--- Records provided Enclosed Below ---

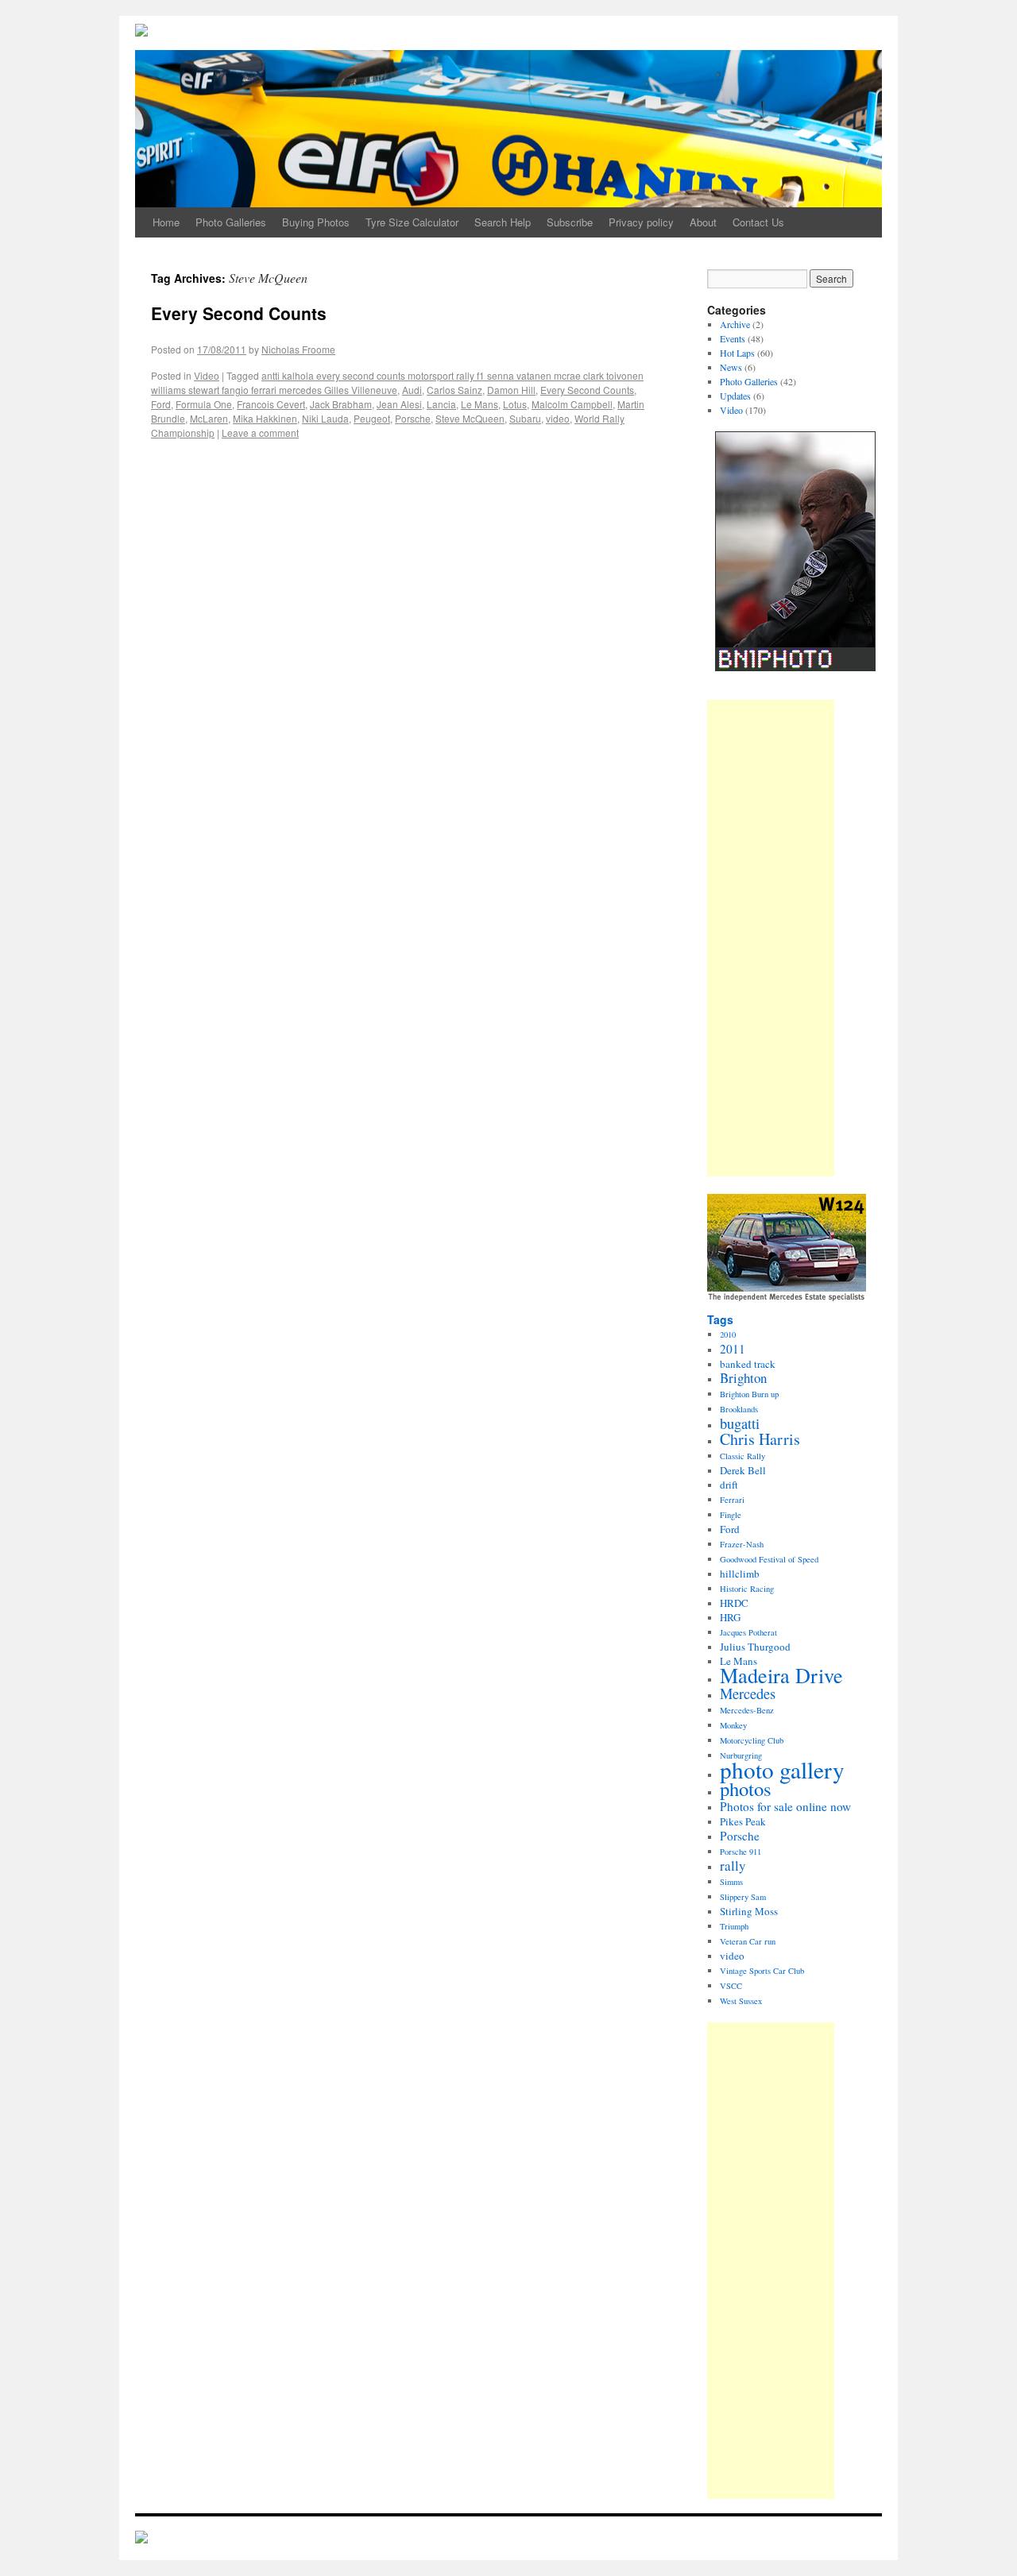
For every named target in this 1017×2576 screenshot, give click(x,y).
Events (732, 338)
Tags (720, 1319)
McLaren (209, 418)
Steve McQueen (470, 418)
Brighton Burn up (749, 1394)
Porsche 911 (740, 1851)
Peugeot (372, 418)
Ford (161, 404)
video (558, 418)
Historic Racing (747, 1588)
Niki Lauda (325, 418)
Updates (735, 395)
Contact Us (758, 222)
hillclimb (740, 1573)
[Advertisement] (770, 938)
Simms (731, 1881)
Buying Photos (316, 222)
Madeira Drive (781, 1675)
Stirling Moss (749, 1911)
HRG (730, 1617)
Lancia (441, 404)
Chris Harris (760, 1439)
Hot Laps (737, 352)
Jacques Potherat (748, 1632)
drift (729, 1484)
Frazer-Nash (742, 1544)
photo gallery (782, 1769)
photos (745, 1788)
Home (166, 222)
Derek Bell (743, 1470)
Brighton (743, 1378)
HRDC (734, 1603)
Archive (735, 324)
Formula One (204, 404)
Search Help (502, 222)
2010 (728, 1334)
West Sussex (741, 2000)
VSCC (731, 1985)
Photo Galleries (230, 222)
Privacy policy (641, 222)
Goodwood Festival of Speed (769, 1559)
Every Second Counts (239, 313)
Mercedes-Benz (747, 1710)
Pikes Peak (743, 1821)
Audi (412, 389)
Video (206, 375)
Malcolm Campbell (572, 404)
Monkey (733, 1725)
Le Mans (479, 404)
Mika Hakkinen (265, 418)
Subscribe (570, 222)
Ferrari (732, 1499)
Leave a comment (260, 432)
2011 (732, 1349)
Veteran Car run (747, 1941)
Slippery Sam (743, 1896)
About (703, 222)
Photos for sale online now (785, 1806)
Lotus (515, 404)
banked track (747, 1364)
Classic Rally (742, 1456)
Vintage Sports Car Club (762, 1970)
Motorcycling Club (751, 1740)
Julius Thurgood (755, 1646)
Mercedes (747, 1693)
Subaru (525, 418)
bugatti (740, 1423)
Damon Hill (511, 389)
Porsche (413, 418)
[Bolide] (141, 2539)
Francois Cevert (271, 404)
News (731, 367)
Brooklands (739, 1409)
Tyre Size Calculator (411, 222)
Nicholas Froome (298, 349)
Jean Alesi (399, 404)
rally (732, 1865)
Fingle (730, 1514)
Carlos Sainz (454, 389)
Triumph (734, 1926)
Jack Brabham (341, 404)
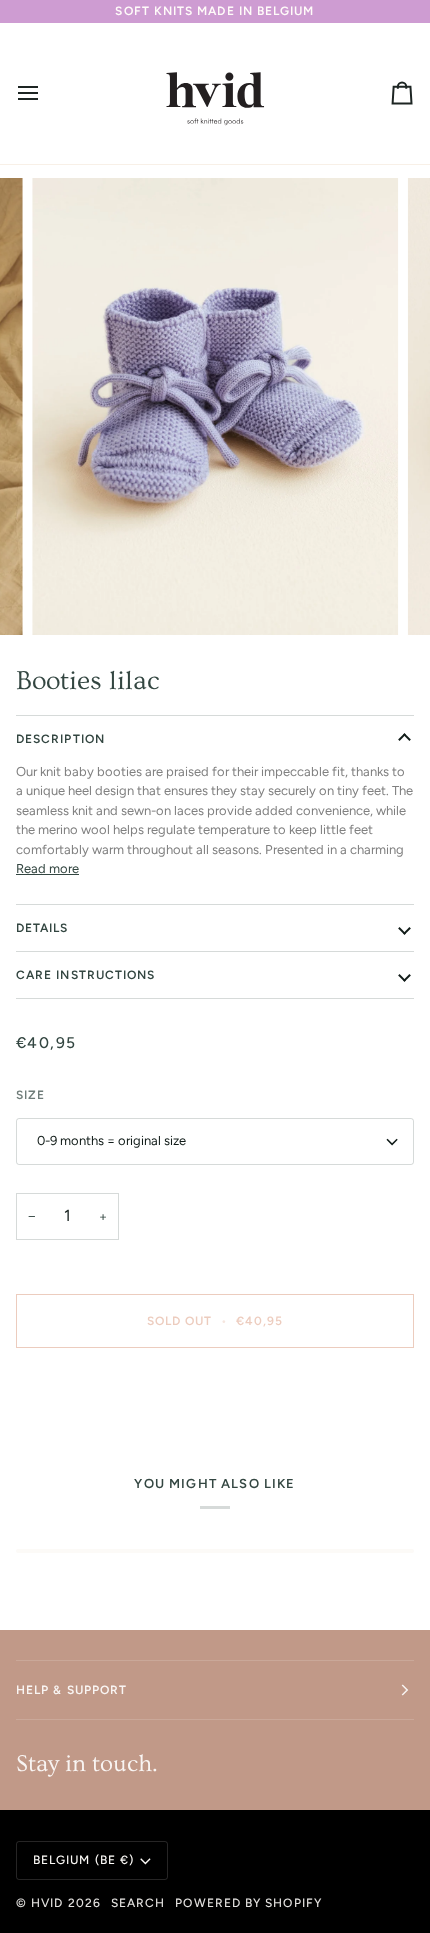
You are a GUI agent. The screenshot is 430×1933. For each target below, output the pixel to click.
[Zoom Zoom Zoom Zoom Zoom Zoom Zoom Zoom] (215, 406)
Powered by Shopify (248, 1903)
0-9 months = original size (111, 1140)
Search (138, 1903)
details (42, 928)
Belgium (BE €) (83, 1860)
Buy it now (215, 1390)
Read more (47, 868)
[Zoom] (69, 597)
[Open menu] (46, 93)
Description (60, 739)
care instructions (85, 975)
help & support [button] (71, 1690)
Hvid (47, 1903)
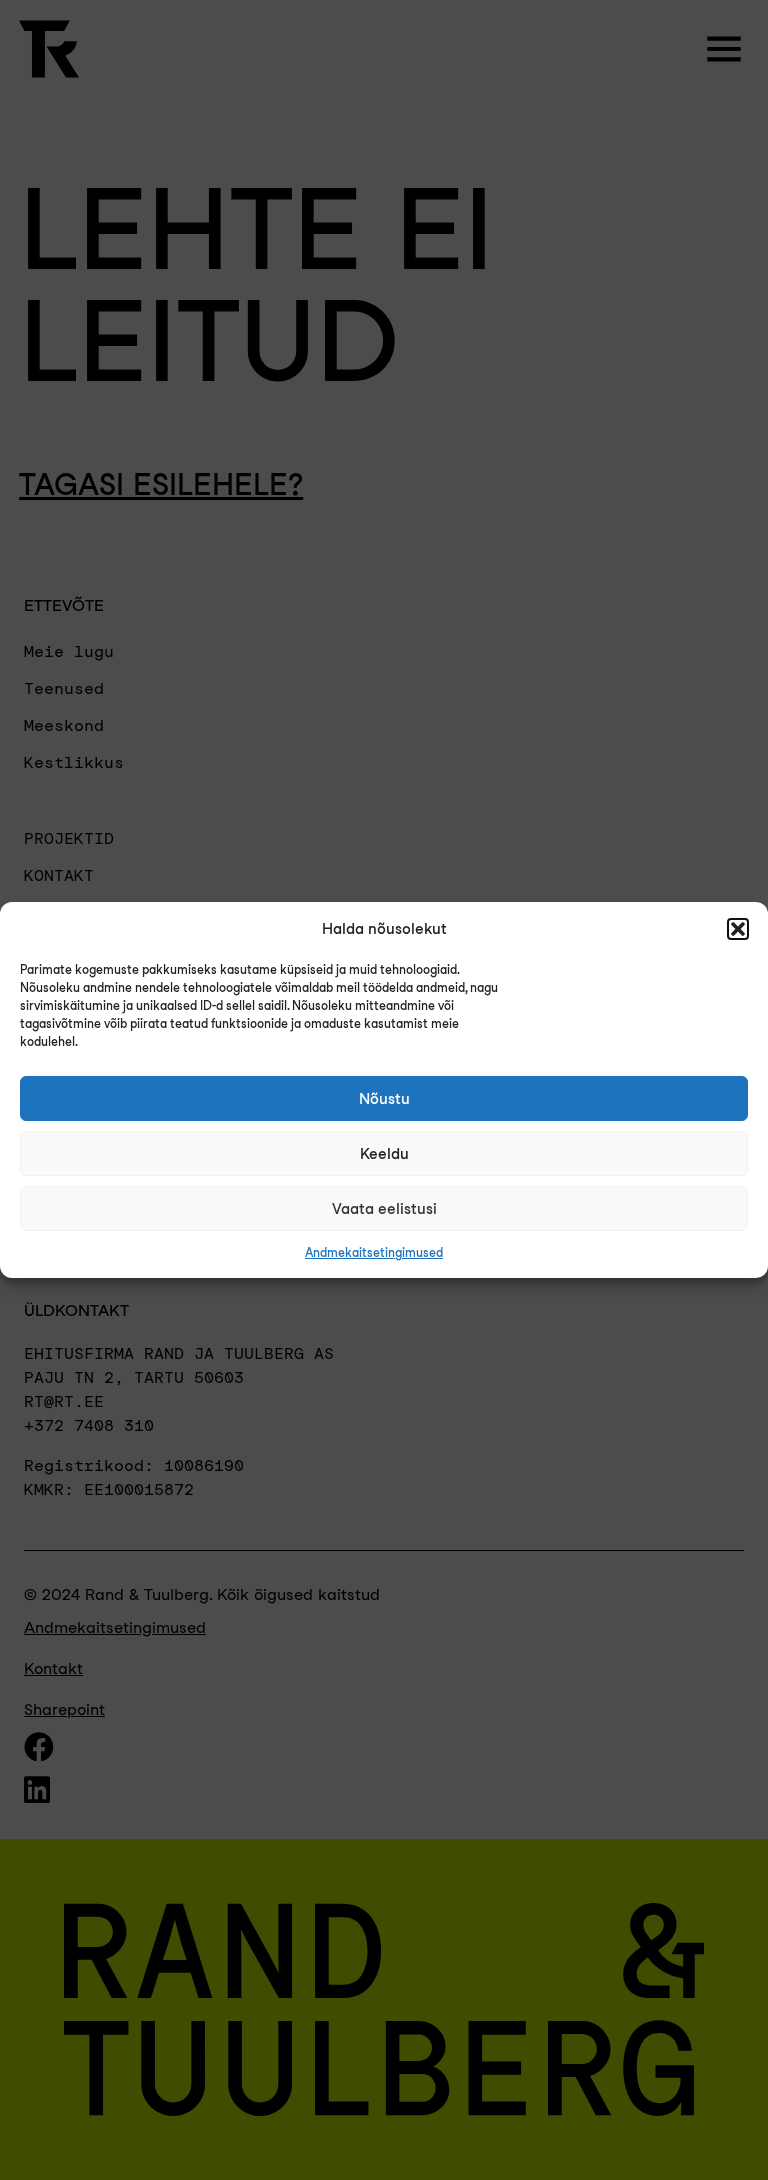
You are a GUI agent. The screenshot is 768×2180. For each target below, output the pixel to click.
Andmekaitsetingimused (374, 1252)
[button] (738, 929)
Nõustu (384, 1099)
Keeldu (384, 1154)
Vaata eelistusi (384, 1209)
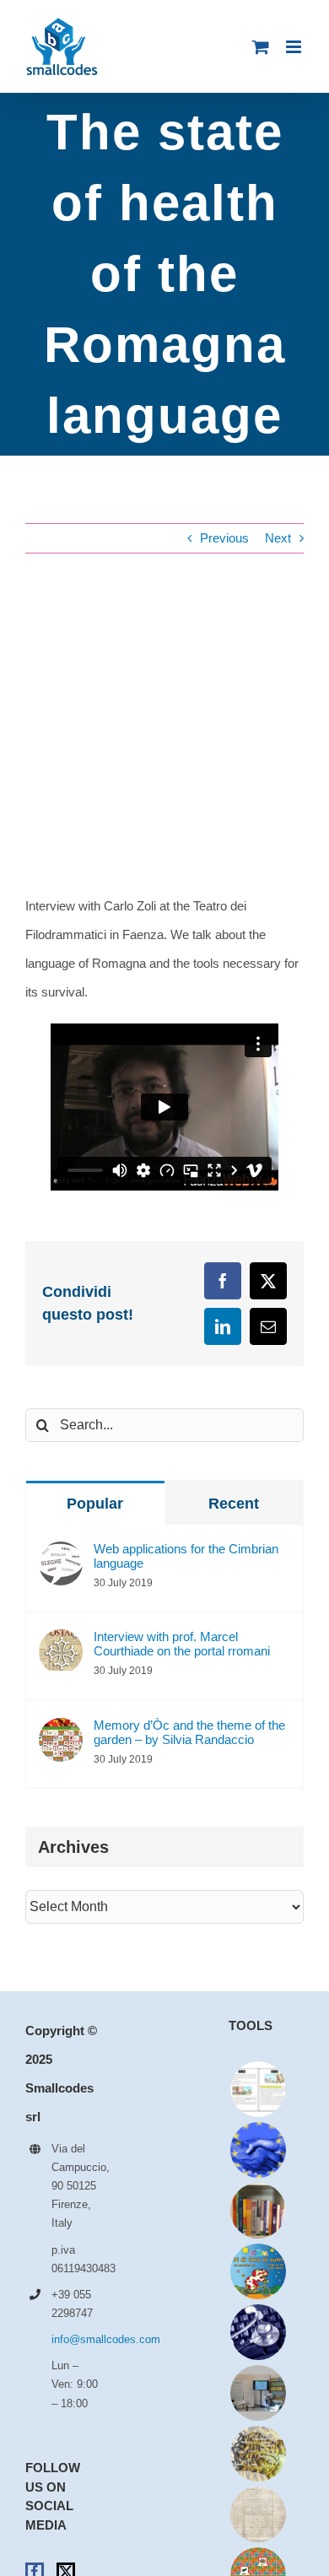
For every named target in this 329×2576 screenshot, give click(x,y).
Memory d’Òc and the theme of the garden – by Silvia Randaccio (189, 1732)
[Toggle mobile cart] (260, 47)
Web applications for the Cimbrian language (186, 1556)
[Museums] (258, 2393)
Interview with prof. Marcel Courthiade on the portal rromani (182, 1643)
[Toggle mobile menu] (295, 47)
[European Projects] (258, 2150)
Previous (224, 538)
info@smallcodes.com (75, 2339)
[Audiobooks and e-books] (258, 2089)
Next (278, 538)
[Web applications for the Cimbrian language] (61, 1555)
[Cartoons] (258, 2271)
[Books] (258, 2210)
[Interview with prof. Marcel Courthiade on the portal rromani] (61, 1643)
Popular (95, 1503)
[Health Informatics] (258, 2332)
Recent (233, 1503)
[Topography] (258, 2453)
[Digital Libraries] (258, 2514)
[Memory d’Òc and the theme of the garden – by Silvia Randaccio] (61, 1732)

--- End of Enclosed Records provided ---

Instructions to follow
All lines above starting at the one with "Nõustu (384, 1099)" and ending at the one with "[Museums] (258, 2393)", inclusive, are to be printed again exactly, with the pictures left out.

The answer
Nõustu (384, 1099)
Keeldu (384, 1154)
Vaata eelistusi (384, 1209)
For every named target in this 329×2576 screenshot, give click(x,y).
Memory d’Òc and the theme of the garden – by Silvia Randaccio (189, 1732)
[Toggle mobile cart] (260, 47)
Web applications for the Cimbrian language (186, 1556)
[Museums] (258, 2393)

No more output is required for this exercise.